## Exercise
Nothing but the lines from the one containing "Viewport: 952px width, 1270px height." through the end of the data should be output, each reproduced exactly.

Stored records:
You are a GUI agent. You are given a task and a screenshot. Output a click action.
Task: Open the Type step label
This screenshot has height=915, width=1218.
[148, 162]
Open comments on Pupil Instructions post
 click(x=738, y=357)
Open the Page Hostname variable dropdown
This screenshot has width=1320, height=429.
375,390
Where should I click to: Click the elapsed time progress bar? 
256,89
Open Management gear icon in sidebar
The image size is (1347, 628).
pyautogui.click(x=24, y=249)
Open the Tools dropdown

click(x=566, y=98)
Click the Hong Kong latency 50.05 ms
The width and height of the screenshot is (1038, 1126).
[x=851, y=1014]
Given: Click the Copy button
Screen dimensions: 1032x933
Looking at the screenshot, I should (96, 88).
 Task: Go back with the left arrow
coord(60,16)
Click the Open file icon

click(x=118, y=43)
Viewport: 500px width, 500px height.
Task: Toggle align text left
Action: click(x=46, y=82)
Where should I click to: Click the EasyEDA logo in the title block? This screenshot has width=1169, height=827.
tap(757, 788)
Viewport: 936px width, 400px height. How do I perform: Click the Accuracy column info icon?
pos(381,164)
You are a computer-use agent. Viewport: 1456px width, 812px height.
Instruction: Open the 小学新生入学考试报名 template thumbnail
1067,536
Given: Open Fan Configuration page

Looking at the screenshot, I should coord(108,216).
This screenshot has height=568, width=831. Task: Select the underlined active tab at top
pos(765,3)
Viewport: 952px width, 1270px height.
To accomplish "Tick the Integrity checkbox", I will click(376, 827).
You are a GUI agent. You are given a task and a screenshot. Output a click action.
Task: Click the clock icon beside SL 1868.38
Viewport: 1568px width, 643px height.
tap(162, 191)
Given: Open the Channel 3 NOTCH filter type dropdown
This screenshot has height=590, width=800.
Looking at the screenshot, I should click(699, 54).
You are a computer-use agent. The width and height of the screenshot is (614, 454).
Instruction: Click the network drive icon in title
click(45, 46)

## Response
Viewport: 952px width, 1270px height.
To accomplish "Tick the Integrity checkbox", I will click(376, 827).
You are a GUI agent. You are given a task and a screenshot. Output a click action.
Task: Click the clock icon beside SL 1868.38
Viewport: 1568px width, 643px height.
tap(162, 191)
Given: Open the Channel 3 NOTCH filter type dropdown
This screenshot has height=590, width=800.
Looking at the screenshot, I should click(699, 54).
You are a computer-use agent. The width and height of the screenshot is (614, 454).
Instruction: Click the network drive icon in title
click(45, 46)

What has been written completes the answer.